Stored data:
──────────────────────────────
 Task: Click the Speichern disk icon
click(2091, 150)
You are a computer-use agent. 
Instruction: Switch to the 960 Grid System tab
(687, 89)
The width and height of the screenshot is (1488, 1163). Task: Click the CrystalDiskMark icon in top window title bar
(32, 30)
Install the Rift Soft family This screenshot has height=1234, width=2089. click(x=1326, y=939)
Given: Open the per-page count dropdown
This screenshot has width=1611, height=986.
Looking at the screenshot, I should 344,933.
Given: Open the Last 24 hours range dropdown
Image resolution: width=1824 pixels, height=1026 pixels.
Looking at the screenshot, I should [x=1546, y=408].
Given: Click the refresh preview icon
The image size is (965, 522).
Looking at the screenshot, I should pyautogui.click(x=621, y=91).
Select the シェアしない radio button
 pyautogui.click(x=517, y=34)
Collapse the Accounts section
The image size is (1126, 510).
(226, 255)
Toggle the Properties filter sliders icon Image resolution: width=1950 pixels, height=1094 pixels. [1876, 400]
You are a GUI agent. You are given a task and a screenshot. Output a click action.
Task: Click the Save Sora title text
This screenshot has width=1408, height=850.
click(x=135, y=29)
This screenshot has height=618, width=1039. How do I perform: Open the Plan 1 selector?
──────────────────────────────
■ **Work order**
Reproduce the preceding entries exactly and completely.

■ **Answer space**
 Task: Click the Speichern disk icon
click(2091, 150)
You are a computer-use agent. 
Instruction: Switch to the 960 Grid System tab
(687, 89)
The width and height of the screenshot is (1488, 1163). Task: Click the CrystalDiskMark icon in top window title bar
(32, 30)
Install the Rift Soft family This screenshot has height=1234, width=2089. click(x=1326, y=939)
Given: Open the per-page count dropdown
This screenshot has width=1611, height=986.
Looking at the screenshot, I should 344,933.
Given: Open the Last 24 hours range dropdown
Image resolution: width=1824 pixels, height=1026 pixels.
Looking at the screenshot, I should [x=1546, y=408].
Given: Click the refresh preview icon
The image size is (965, 522).
Looking at the screenshot, I should pyautogui.click(x=621, y=91).
Select the シェアしない radio button
 pyautogui.click(x=517, y=34)
Collapse the Accounts section
The image size is (1126, 510).
(226, 255)
Toggle the Properties filter sliders icon Image resolution: width=1950 pixels, height=1094 pixels. [1876, 400]
You are a GUI agent. You are given a task and a screenshot. Output a click action.
Task: Click the Save Sora title text
This screenshot has width=1408, height=850.
click(x=135, y=29)
This screenshot has height=618, width=1039. How do I perform: Open the Plan 1 selector?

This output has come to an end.